Isso, segundo explicou Lene Hau a ISTOÉ, pode ter um efeito estabilizador no funcionamento dos chamados computadores óticos, uma novíssima geração de máquinas extremamente potentes que utilizará a luz em vez dos átomos de silício dos chips convencionais. Um relê de liga-desliga – a base da linguagem binária do sim/não da informática – que empregar tal tecnologia poderá no futuro ser acionado apenas por um simples fóton (pacote infinitamente pequeno) de luz. Como tem acontecido nas últimas grandes vitórias da ciência, para conseguir tal feito a equipe de Hau se valeu de uma velha teoria que Albert Einstein e seu então colega Nath Bose idealizaram nos anos 30. Para reduzir a velocidade da luz em 20 milhões de vezes, Hau fez com que um feixe de laser atravessasse um conglomerado de átomos chamado "condensado Bose-Einstein", em um ambiente com temperatura de 273 graus Celsius negativos. Esses átomos ficam tão resfriados que mal podem se mexer, levando-os a se amontoar uns sobre os outros. A tal ponto que acabam se condensando em superátomos. Foram esses novos superátomos condensados que deram à equipe de cientistas o meio ótico de que precisavam para reduzir a velocidade da luz.
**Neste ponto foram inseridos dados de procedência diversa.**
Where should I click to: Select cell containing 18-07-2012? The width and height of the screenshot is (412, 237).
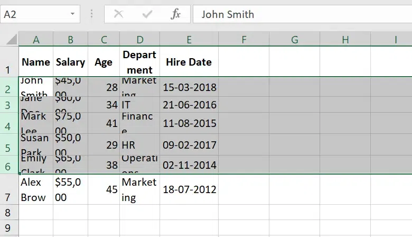pyautogui.click(x=189, y=189)
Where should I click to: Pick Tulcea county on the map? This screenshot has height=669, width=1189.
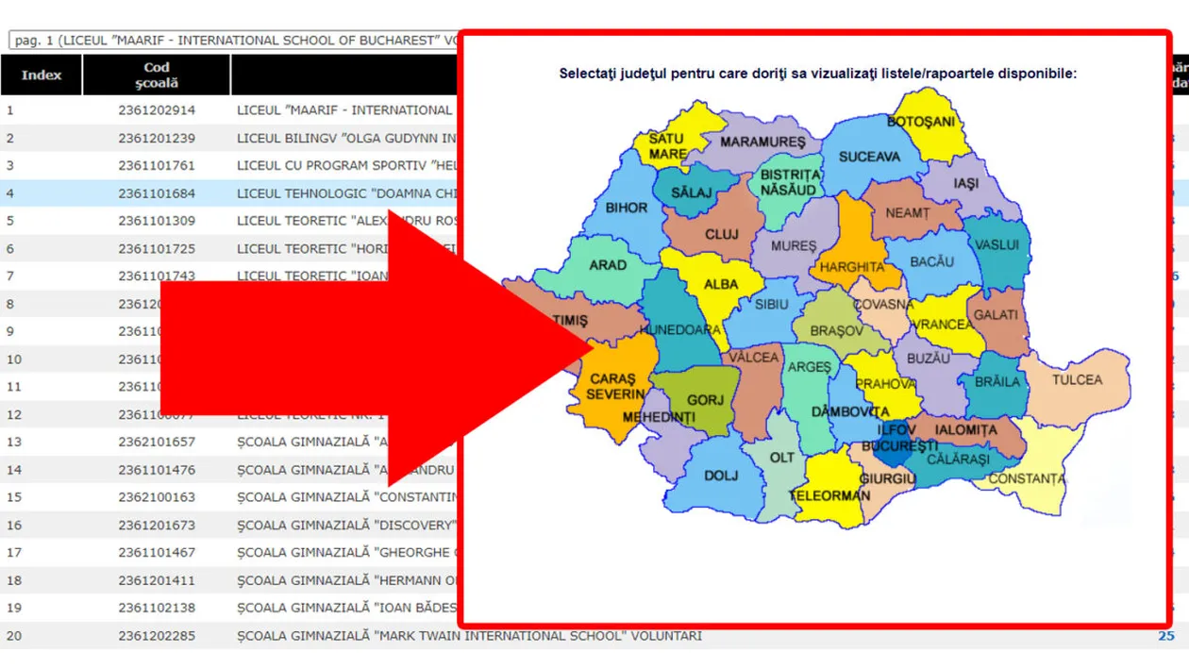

A velocidade da luz pode ser levemente reduzida por qualquer meio transparente, inclusive água, plástico e diamante. Essa pequeníssima redução de velocidade provoca um desvio dos raios de luz – é assim que funcionam as lentes de aumento. Mas, segundo explicou Lene Hau, quando atravessa um condensado Bose-Einstein a luz se comporta de maneira nunca vista. Não apenas a velocidade é reduzida, mas o índice de refração (que modifica a forma e a direção) se torna gigante, aumentando muito o controle que se pode ter sobre a luz. Isso significa dizer que nesse meio, chamado pelos cientistas de "quântico", a luz se comporta como se estivesse em câmera lenta.

A cientista dinamarquesa estima em dez anos o tempo necessário de aperfeiçoamento para que tal tecnologia esteja sendo utilizada comercialmente. Além da computação, prevê-se o seu uso em várias outras áreas técnicas como a dos aparelhos de visão noturna. Devido ao grau de manipulação da luz nunca antes atingido, será possível produzir um óculos noturno que "enxergue" nos mínimos detalhes tudo a sua frente como se fosse dia claro.